Does it boot with older kernel? Or with recovery mode and enter after error and wait?

I tried booting using recovery mode and the last kernel prior to performing the upgrade and it didn't boot. I haven't tried using any of the older kernels, but I would do so and provide you with and update.


I might try the same chroot, but include all your other system partitions in mount like you did with /boot. I do not know for sure which other ones are required when updating, probably not /backup and /home.

I will try it again mounting the other system partitions as you suggested. I will also look at the suggested links to try to clean up some space before proceeding with the repair.


Do you have any ppa's enabled, as sometimes they do not update and then cause entire update to stall
I don't think any ppa's were installed prior to the upgrade. I did install a ppa source during troubleshooting to install boot-repair but this was in the live CD environment. I really can't say for sure if any ppa's were installed.

I read about uninstalling and re-installing GRUB. I didn't try this because I was afraid I would only complicate things further or make matters worse. Is this something you recommend I try?

oldfred
February 11th, 2015, 07:43 PM
The full uninstall/reinstall usually works, but that is with Desktops or those that only have /boot as a separate partition. While chrooted with all system partitions mounted you should be able to run it. But not sure if that is the only issue.

chris348
February 12th, 2015, 06:39 PM
@oldfred

I followed your first recommendation to boot using one of the older kernels and I'm happy to report that the server booted with 3.5.0-51 kernel! After the server came up I ran aptitude to see if any updates were required and I got the following message:

[1(1)/....] Suggest 5 removals

I typed 'e' to examine and I got the following message shown in the attached image. I'm not sure if I should remove the packages. What do recommend?

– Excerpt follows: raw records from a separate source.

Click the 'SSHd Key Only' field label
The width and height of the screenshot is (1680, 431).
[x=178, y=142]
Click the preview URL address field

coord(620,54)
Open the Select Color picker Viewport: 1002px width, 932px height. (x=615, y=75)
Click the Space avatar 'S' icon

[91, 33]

Even though the server is running I don't consider myself out of the woods as yet since ideally I would like the server to use the current kernel. Any advice how I should proceed?

Regards,
Christian

oldfred
February 12th, 2015, 07:47 PM
Sounds like something with new kernel did not fully get updated. But at this point not sure what is best option to fully update.

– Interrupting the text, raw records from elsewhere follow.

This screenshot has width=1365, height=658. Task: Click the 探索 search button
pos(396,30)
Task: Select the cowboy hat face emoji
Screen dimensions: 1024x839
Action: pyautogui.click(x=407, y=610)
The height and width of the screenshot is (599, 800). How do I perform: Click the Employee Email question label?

The 3.5.xx kernel is 12.10 unless you have 12.04 with HWE Hardware Enablement Stack, but not the newest, so repository is closed and updates not really possible. There may be a way to reconfigure to legacy repository, but upgrade to one of the LTS is really required.

chris348
February 12th, 2015, 09:38 PM
@oldfred I'm very grateful for your advice to resolve the issue with my server. At least now I could perform a back up of my data and do a clean install. Thanks!! :p

Cheers,
Chris

oldfred
April 17th, 2017, 03:54 PM
Some other threads with same issue.
Does not seem to be one easy solution.

ALERT! /dev/disk ... does not exist." error
Boot the machine and go to BIOS configuration (F2) and change:
Advanced -> SATA Controller Mode
from "AHCI" to "Compatibility"
Also check that drive is hd0 and grub in same drive.
ALERT! /dev/disk/by_uuid, then missing keyboard driver, chroot install new kernel
http://ubuntuforums.org/showthread.php?t=2245053
http://askubuntu.com/questions/516217/alert-dev-disk-by-uuid-xxxxxxxxx-does-not-exist-dropping-to-a-shell
SOLUTION: Alert! /dev/disk/by-uuid/ ...<your UUID>.... does not exist
http://ubuntuforums.org/showthread.php?t=2255888
http://ubuntuforums.org/showthread.php?t=1127779
http://ubuntuforums.org/showthread.php?t=1565714
"If the “apt-get upgrade” does not successfully complete then a flag is set and update-initramfs does not get to run, hence grub gets all messed up. You should be able to boot using the old kernel and then run the sudo update-initramfs –u -k command. Then run sudo dpkg –reconfigure. That should clear the upgrade flags and fix any broken packages."